### Challenges
A. In the NCLB article, rewrite everything from "Inadequate Yearly Progress" down to "soul of NCLB.", substituting "mastery" for "proficiency".
B. The NCLB article names the key words whose meaning has not yet been made concrete. List all of them.
C. Carry the NCLB article forward from its final sentence.

### Page extract
>> START
Inadequate Yearly Progress
Unlocking the Secrets of NCLB
As almost everyone knows by now, the central aim of the No Child Left Behind (NCLB) law is to make every public-school student proficient in reading and math by the year 2014. It is a laudable goal, as the overwhelmingly bipartisan congressional support for the legislation in 2001 proved. The law’s drafters even had the foresight to know that fixing the deficits in student proficiency would be accomplished within the allotted time only if “each State” established “a timeline for adequate yearly progress,” or AYP, that would steadily close the gap between current levels of performance and the ideal proficiency level each state established. Accordingly, adequate yearly progress toward proficiency on the part of every student became the heart and soul of NCLB.
Unfortunately, however, four years into the life of the law–and fewer than ten years from 2014–there are signs of an irregular heartbeat. Though NCLB is absolutely correct in insisting that schools make measurable improvements on the way to the 2014 goal–and is right also to demand that they do so with subgroups of students who have lagged behind others in the past–those responsible for implementing the legislation have yet to find the best way of giving concrete meaning to each of the key words: proficiency, adequate, progress, every, yearly.
>> END
### Dataset rows
>> START
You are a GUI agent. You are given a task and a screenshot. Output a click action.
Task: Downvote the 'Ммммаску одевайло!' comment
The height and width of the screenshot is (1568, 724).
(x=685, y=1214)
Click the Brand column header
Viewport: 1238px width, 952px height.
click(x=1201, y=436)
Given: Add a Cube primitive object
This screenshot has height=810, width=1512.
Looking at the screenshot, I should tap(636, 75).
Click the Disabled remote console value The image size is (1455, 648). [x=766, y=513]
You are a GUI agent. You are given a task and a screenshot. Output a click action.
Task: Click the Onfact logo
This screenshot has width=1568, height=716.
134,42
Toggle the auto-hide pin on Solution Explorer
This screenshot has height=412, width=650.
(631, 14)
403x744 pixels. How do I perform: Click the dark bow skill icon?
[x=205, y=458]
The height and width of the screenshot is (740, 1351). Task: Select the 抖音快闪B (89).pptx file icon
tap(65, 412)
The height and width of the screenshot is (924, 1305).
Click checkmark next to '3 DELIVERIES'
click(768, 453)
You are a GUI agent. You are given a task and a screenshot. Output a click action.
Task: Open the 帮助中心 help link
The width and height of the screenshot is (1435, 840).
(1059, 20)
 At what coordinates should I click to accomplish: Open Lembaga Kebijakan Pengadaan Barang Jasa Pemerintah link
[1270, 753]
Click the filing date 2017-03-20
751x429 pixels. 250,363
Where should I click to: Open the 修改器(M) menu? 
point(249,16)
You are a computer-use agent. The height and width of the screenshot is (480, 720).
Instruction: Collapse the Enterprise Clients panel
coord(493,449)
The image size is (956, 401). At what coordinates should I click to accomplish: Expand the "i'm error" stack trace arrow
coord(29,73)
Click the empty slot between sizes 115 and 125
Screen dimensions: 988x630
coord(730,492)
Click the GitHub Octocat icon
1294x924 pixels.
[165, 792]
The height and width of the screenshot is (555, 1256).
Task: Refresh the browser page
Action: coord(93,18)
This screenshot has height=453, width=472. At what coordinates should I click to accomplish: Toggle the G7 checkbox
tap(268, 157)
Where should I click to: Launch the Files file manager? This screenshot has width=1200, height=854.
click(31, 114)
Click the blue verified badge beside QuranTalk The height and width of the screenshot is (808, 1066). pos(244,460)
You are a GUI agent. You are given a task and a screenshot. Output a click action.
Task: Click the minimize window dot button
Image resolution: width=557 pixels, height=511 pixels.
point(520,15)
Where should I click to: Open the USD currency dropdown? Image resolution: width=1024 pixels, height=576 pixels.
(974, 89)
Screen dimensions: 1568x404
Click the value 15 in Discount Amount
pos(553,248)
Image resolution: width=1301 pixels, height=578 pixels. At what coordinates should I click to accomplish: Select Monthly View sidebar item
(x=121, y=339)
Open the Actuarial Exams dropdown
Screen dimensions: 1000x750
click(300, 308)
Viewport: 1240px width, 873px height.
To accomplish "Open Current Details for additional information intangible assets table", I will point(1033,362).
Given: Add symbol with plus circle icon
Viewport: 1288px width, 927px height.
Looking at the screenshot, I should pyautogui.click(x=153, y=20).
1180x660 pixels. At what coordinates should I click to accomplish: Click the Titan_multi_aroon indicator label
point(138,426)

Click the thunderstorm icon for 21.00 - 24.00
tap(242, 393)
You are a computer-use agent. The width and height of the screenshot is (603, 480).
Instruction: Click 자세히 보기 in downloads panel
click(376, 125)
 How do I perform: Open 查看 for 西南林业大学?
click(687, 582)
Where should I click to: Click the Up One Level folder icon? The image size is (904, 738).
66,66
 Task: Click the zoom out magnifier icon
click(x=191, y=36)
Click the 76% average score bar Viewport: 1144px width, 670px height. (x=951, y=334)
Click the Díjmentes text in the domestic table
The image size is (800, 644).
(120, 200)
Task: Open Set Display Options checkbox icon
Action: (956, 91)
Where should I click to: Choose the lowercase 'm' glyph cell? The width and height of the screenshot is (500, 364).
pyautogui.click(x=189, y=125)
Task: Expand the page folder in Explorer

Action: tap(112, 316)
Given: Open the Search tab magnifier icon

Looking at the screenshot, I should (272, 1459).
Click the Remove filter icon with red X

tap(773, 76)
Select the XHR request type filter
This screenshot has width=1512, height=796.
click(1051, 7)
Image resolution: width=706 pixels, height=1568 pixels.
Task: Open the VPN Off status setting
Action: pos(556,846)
>> END
### Final results
A.
Inadequate Yearly Progress
Unlocking the Secrets of NCLB
As almost everyone knows by now, the central aim of the No Child Left Behind (NCLB) law is to make every public-school student proficient in reading and math by the year 2014. It is a laudable goal, as the overwhelmingly bipartisan congressional support for the legislation in 2001 proved. The law’s drafters even had the foresight to know that fixing the deficits in student mastery would be accomplished within the allotted time only if “each State” established “a timeline for adequate yearly progress,” or AYP, that would steadily close the gap between current levels of performance and the ideal mastery level each state established. Accordingly, adequate yearly progress toward mastery on the part of every student became the heart and soul of NCLB.

B. proficiency, adequate, progress, every, yearly

C.
The spirit of NCLB–and even the language included in the actual provisions of the legislation–is right. The implementing regulations, however, too often thwart the estimable intent of the law. When measuring progress, the legislation repeatedly states that AYP assessment should be based on statistics that are scientifically valid, but the regulations that help states abide by NCLB sometimes guide them toward statistically invalid calculations. Thus a school may be identified as failing when in fact it is not. Such mistakes undermine the legitimacy of the law, not just among parents and teachers, but even among administrators and legislators who are proponents of accountability.
Because so many of the key issues are administrative, a legislative fix is not necessary to address the basic problems. In this essay, I want to suggest five relatively easy fixes–improved ways of giving operational meaning to “proficiency,” “adequate,” “yearly,” “progress,” and “every”–that are designed to fill the worst potholes on the current road. The fixes are relatively easy because they can be implemented without new legislation, are respectful of the autonomy of the states, and are fairly easy for schools to understand. Just as important, they will neither penalize schools unfairly nor dilute NCLB goals and objectives.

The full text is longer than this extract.